Potassium (K) is ubiquitous in soils and has therefore received much less attention in modern edaphology compared with nitrogen (N) and phosphorus (P). However, the need to elucidate the phytoavailability of native soil K has recently been re-emphasized due to the rising cost of K fertilizers. Although native soil K largely occurs in minerals in immobile forms, biotite—a trioctahedral mica containing iron (Fe) and magnesium (Mg) in the octahedral sheet—can release K more rapidly than other K-bearing minerals. Octahedral Fe in biotite, originally present as ferrous iron (Fe²⁺), is oxidized to ferric iron (Fe³⁺). This Fe oxidation is hypothesized to cause two opposing effects on K retention. If the oxidized Fe³⁺ remains in the trioctahedral structure, the reduced layer charge may weaken K retention in the interlayer. Conversely, if part of the oxidized Fe³⁺ is released from the octahedral sheet, the structure shifts from a trioctahedral to a dioctahedral type, which may strengthen interlayer K retention. Although both mechanisms have been proposed, no direct evidence has been provided to date. The objective of this study was to determine how Fe oxidation in biotite influences K retention in the interlayer.

Biotite (2–50 µm) was first treated with sodium (Na) tetraphenylborate solution to replace most interlayer K with Na. The Na-biotite was then reacted with H₂O₂ at molar ratios of 0, 0.1, 0.5, and 10 relative to structural Fe, resulting in Fe³⁺ proportions of 6%, 30%, 69%, and 92%, respectively. These oxidized Na-biotite samples were subsequently washed several times with KCl solution to refill the interlayer with K, yielding biotite samples with varying degrees of Fe oxidation. Their atomic arrangements were characterized by X-ray diffraction (XRD), Fourier-transform infrared spectroscopy (FTIR), and transmission electron microscopy (TEM). Iron speciation was examined using selective dissolution analysis and Mössbauer spectroscopy. The release rate of interlayer K from biotite was evaluated using a resin extraction method.
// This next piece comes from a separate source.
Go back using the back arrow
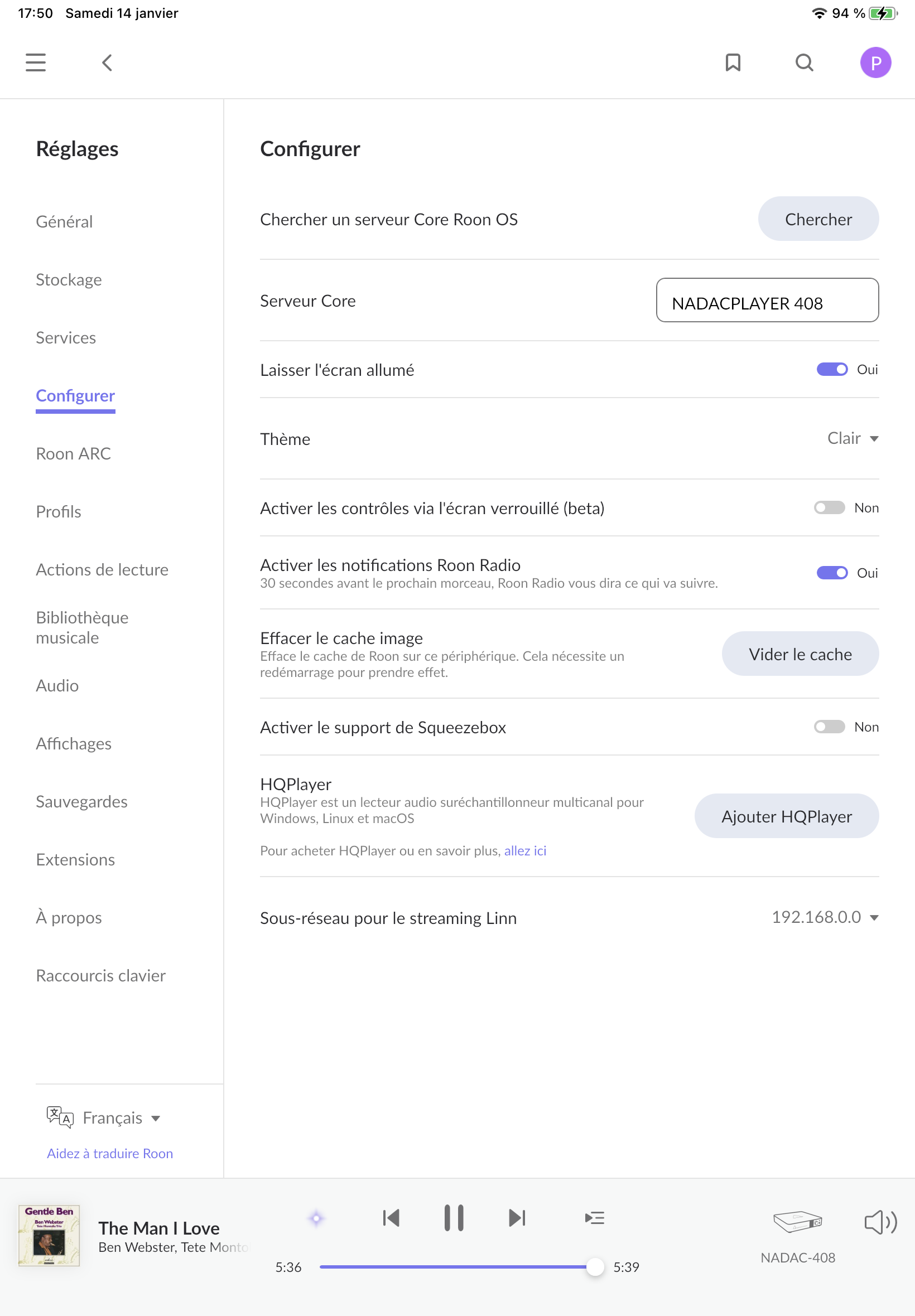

XRD 060 reflections clearly showed a gradual shift from tri- to dioctahedral structures with increasing Fe³⁺ proportions, which was also supported by shifts in the OH absorption bands in the FTIR spectra. Although we initially assumed that this alteration would strengthen interlayer K retention, the oxidized and dioctahedral biotite released K more rapidly than the less oxidized samples. The weaker K retention after Fe oxidation could not be explained solely by changes in the octahedral sheet structure. TEM analysis revealed that highly oxidized biotite exhibited partially expanded interlayer spaces, which were likely filled with Fe hydroxides.

We concluded that Fe oxidation not only modifies the octahedral sheet structure but also promotes the formation of Fe hydroxides within the interlayer, leading to weakened K retention and enhanced K release from biotite.